Address
- 1517 South Main Street Malvern, Arkansas, 72104 United States

District information
- Type: Public
- Grades: PreK–12
- NCES District ID: 0509240

Students and staff
- Students: 1,958
- Teachers: 167.84
- Staff: 160.38
- Student–teacher ratio: 11.67

Other information
- Website: www.malvernleopards.org

= Malvern School District =

School district in Arkansas, United States

Malvern School District, also known as Malvern Special School District (MSSD), is a school district based in Malvern, Arkansas, United States.

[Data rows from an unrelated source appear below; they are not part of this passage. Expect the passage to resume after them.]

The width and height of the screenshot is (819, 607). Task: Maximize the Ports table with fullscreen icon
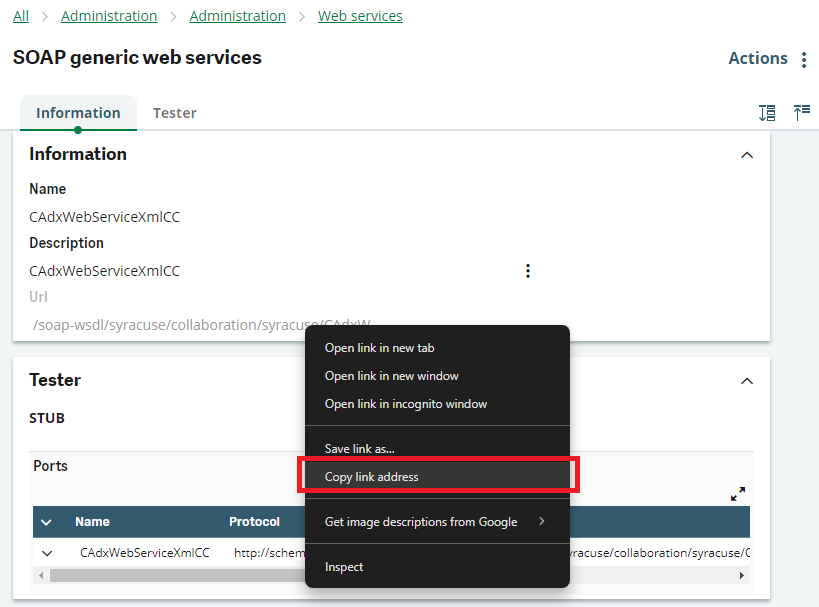[738, 494]
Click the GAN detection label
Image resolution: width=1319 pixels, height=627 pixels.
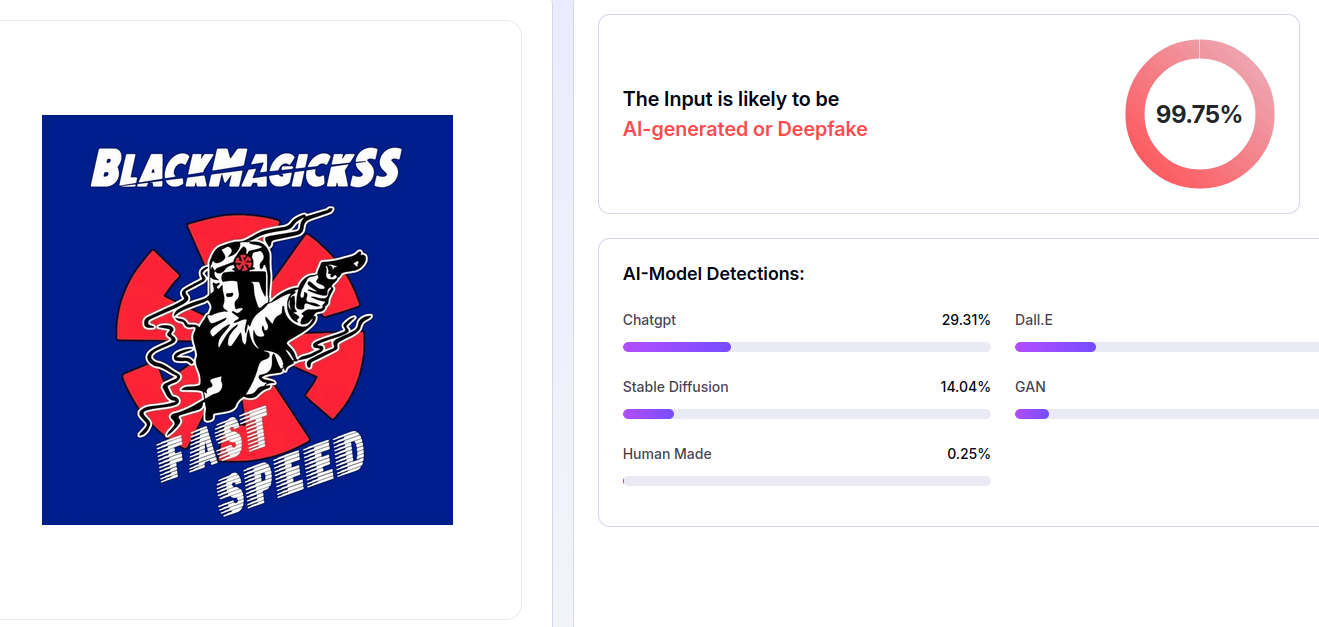tap(1030, 387)
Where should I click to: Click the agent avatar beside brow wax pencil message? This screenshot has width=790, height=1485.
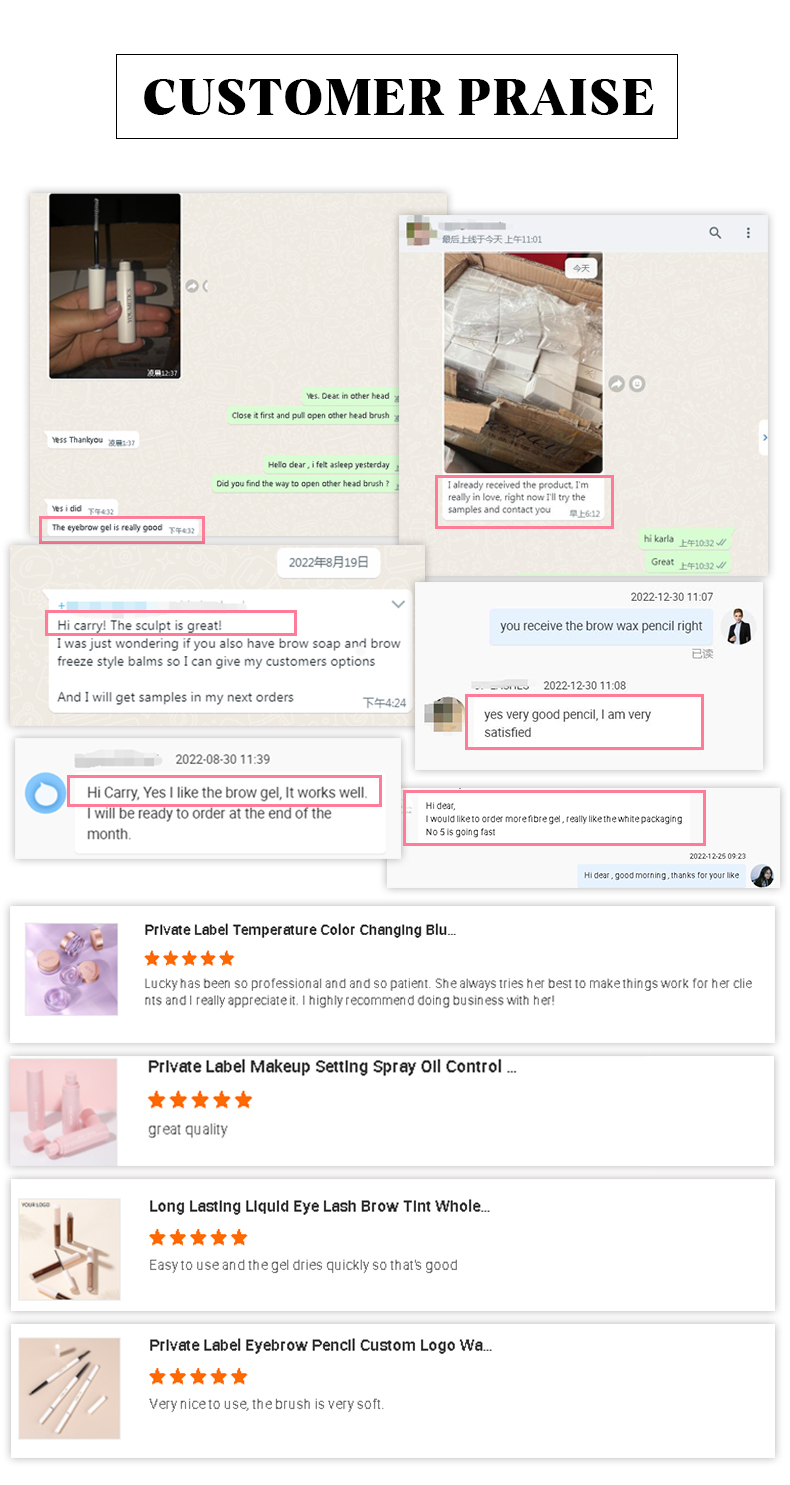[x=736, y=626]
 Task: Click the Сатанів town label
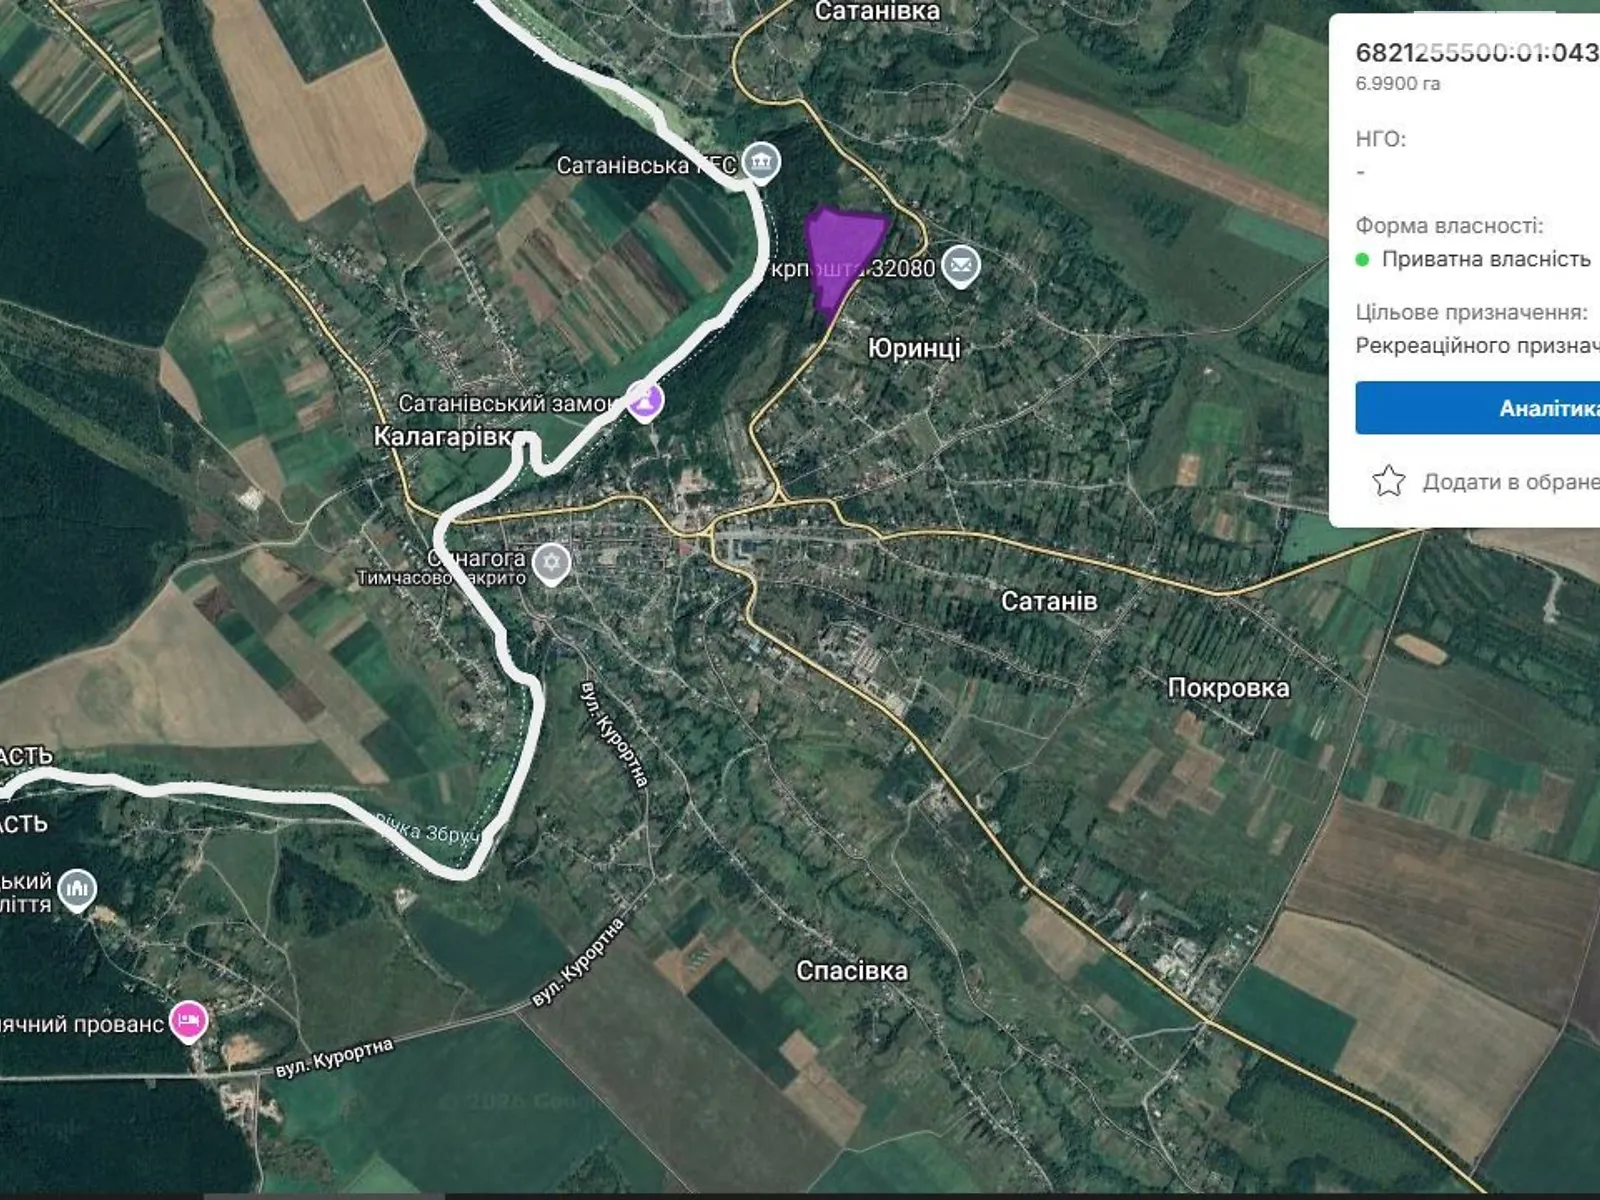(1049, 601)
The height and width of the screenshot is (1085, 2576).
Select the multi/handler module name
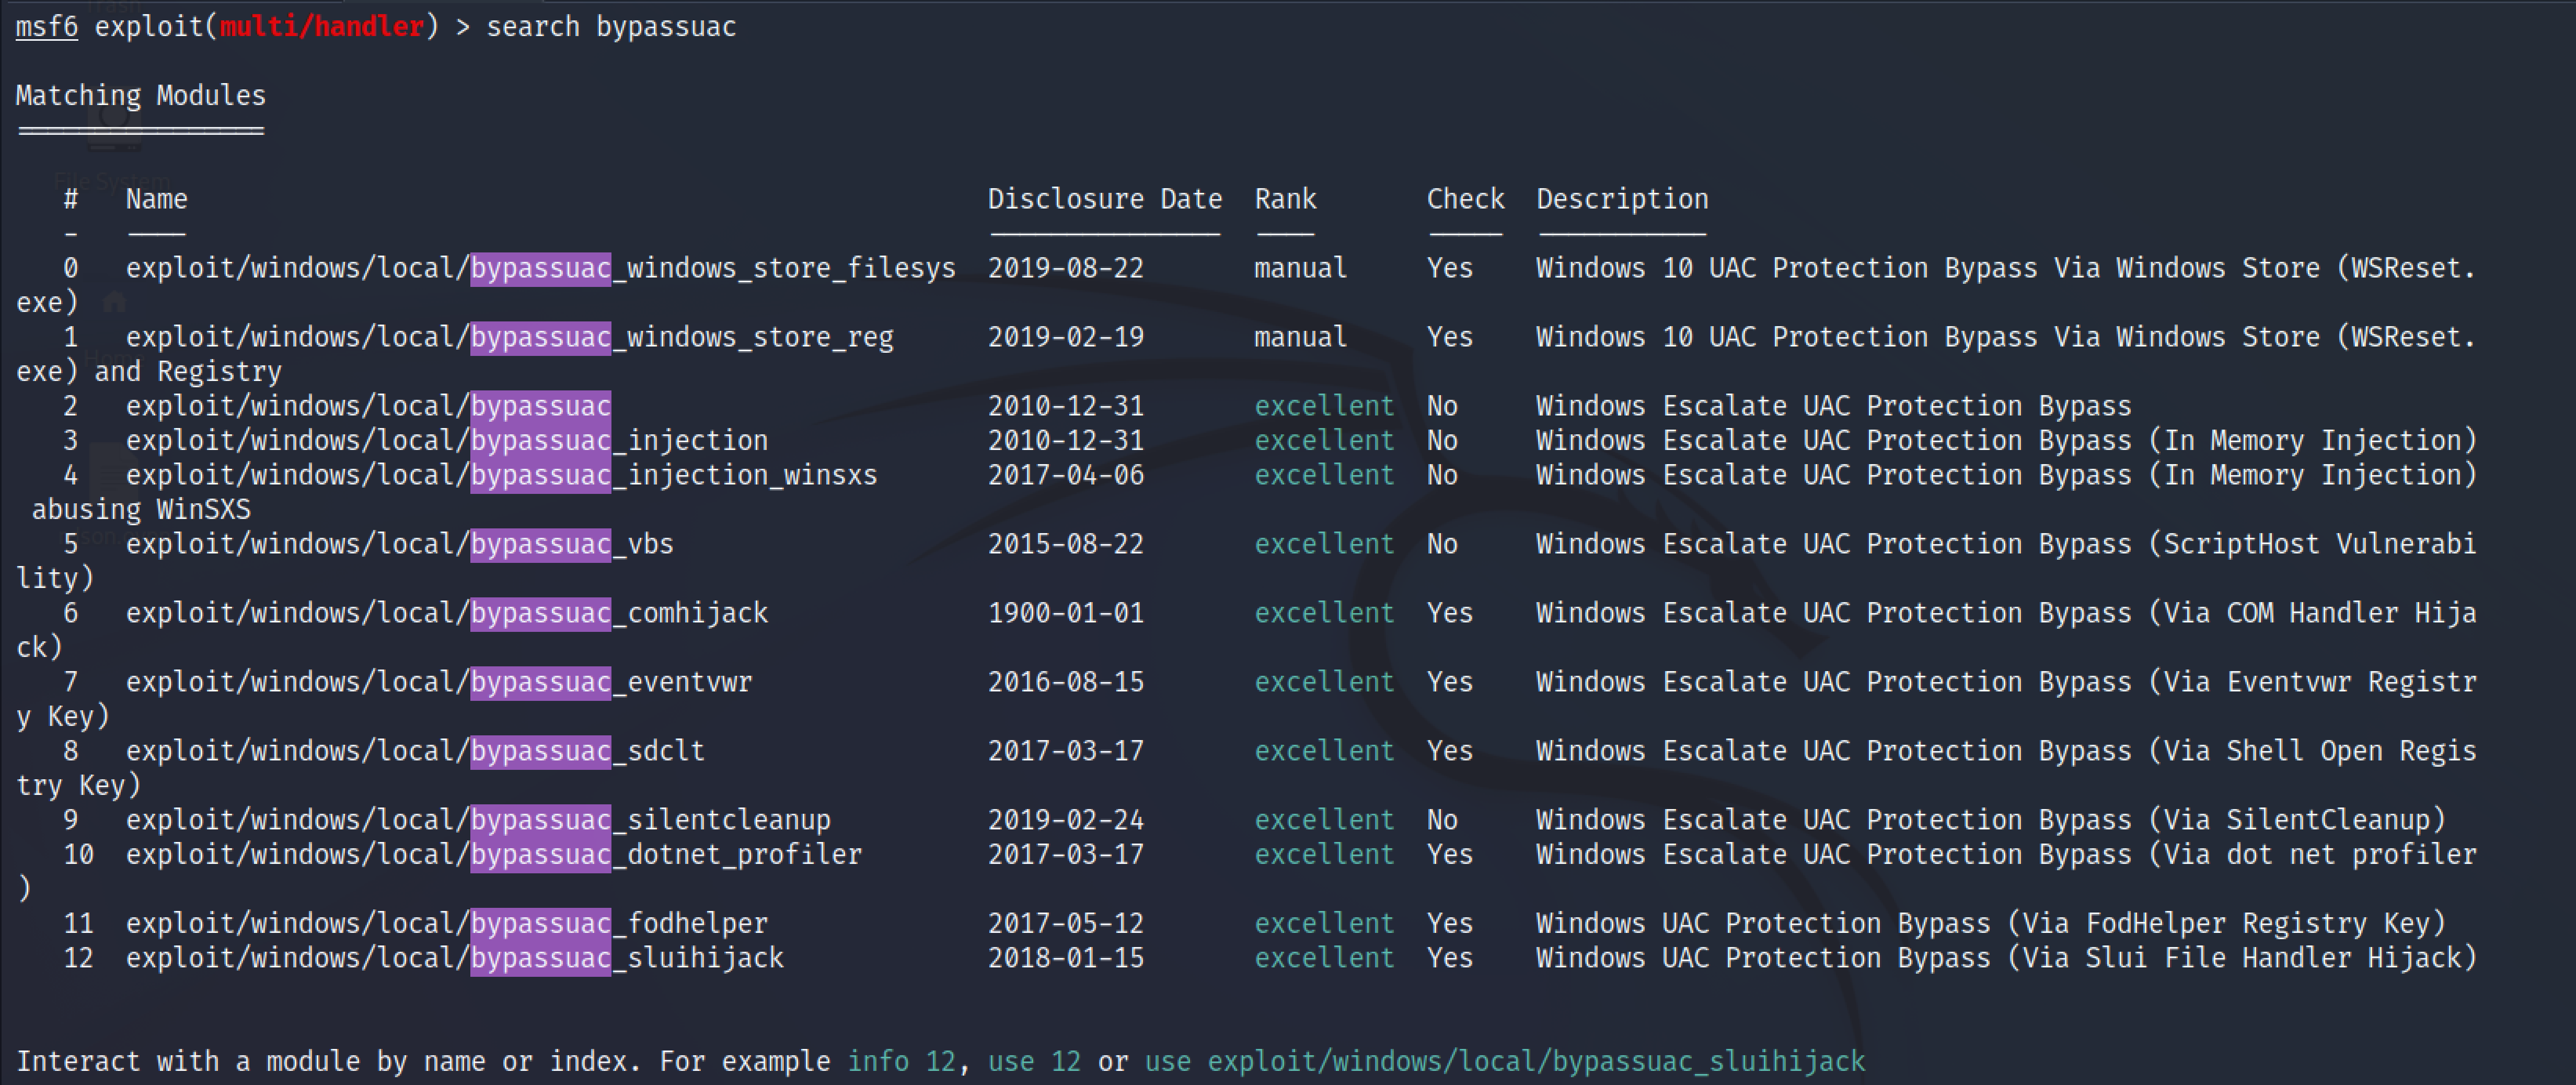tap(322, 26)

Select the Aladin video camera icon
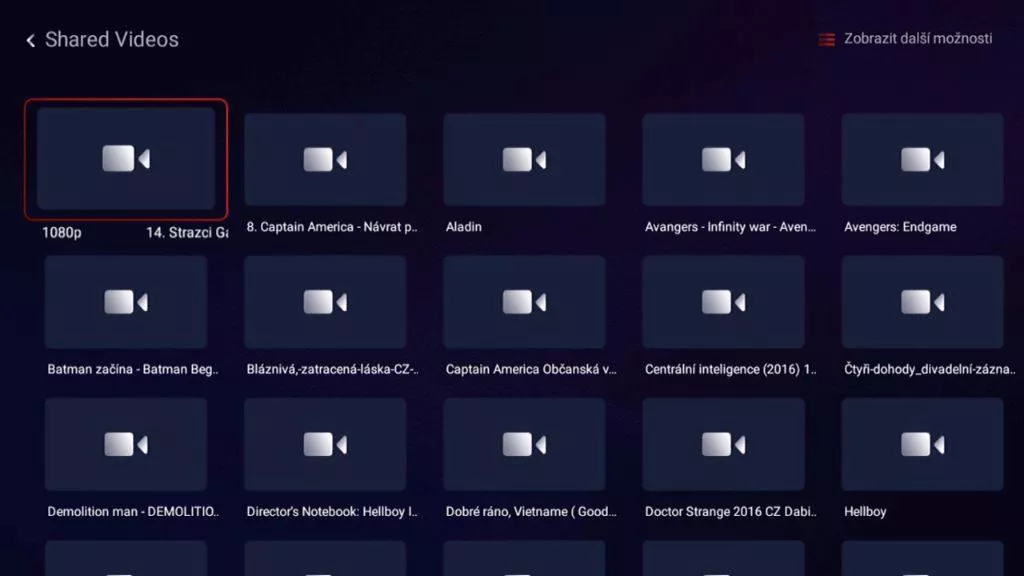[524, 159]
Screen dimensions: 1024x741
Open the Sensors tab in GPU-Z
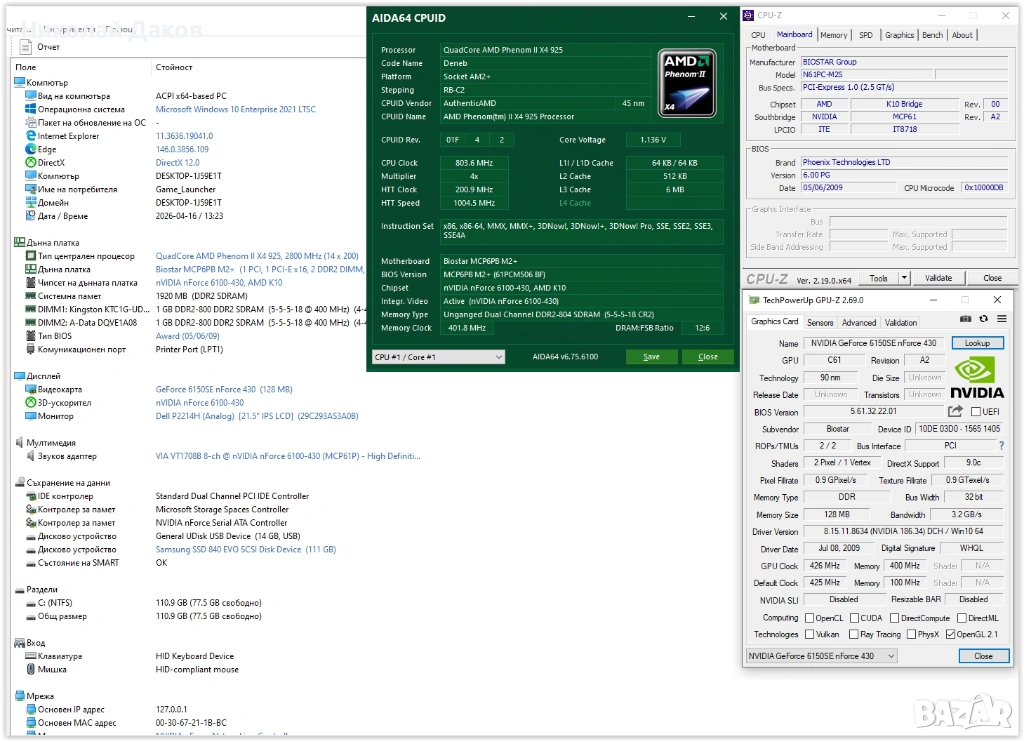pyautogui.click(x=820, y=323)
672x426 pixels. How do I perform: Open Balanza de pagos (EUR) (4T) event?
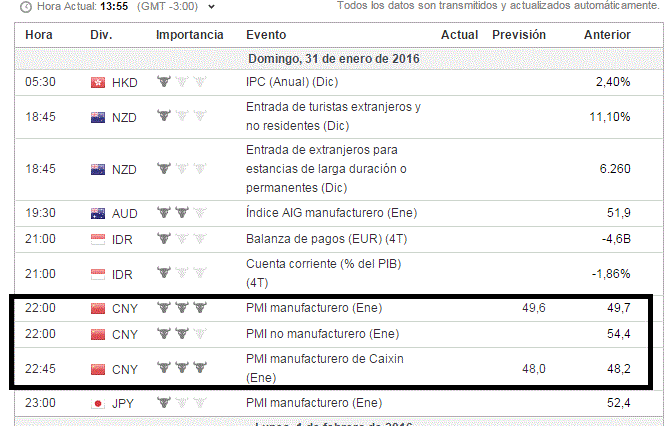pyautogui.click(x=326, y=239)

The district serves more than 2,100 students in childhood, elementary, and secondary education in kindergarten through grade 12.

Malvern School District encompasses 456.09 mi2 of land, in Hot Spring, Cleveland, and Dallas counties.

Within Hot Spring County it serves Malvern, Perla, almost all of Rockport, and a portion of Midway. Within Dallas County it serves Carthage.

== History ==
In May 2004, the former Carthage School District was consolidated with the Malvern School District.

== Schools ==
Elementary education:
- Malvern Elementary School, serving kindergarten through grade 4.
- Wilson Intermediate School, serving grades 5 and 6.

Secondary education:
- Malvern Middle School, serving grades 7 and 8.
- Malvern High School, serving grades 9 through 12.